Al Yafei proudly says that Tabreed “today is the only district cooling company that has a presence across the GCC region, and the only listed district cooling company worldwide”. He adds: “With our financial strength and leading market position, we are confident in moving onto new markets and are currently looking into the feasibility of entering Egypt and India.”
In August 2017, ENGIE, the global energy company, acquired 40% of the shares in Tabreed for approximately AED2.8bn. Headquartered in France, ENGIE is a multinational energy leader and expert operator in the business of electricity, natural gas and energy services with a successful heritage spanning over a century.
Speaking at the Yas Island site, Thabet spoke about the ENGIE transition: “Engie was buying into an established company with 20 years of operation and it was very smooth. I am very excited and optimistic having a shareholder like ENGIE that really adds a lot of benefits.” 

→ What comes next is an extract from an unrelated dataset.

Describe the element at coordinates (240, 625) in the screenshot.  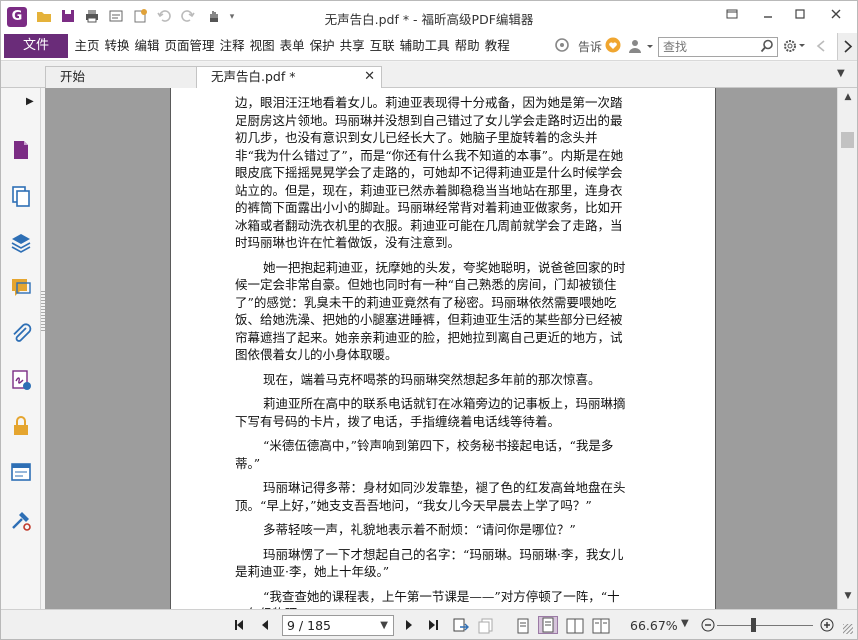
I see `first-page-icon` at that location.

Tabreed’s expansion strategy is in three specific areas: adding connections to existing plants, such as at Al Raha Beach and Yas Island in Abu Dhabi, Sheikh Zayed Road (SZR) in Dubai, and Jabal Omar in the Holy City of Mecca, Saudi Arabia; seeking opportunities to build new district cooling plants for new real estate developments across the GCC; and acquiring existing district cooling plants−recent examples of this include the acquisition of Al Maryah Island and Nation Towers plants in Abu Dhabi.
Al Yafei concludes: “While Tabreed remains fully invested in meeting its regional partners’ cooling needs with reliable, high quality and cost-efficient solutions, the company is also well poised to capture growth in new geographies. This will be done through harnessing its 20-year successful track record and the support of its major shareholders, Mubadala and ENGIE, who provide access to international markets. Tabreed is also targeting inorganic growth and has a strong appetite for acquisitions, particularly of smaller players in the market. Tabreed is well capitalised for when future opportunities arise, we have a strong balance sheet and AED400m of cash.”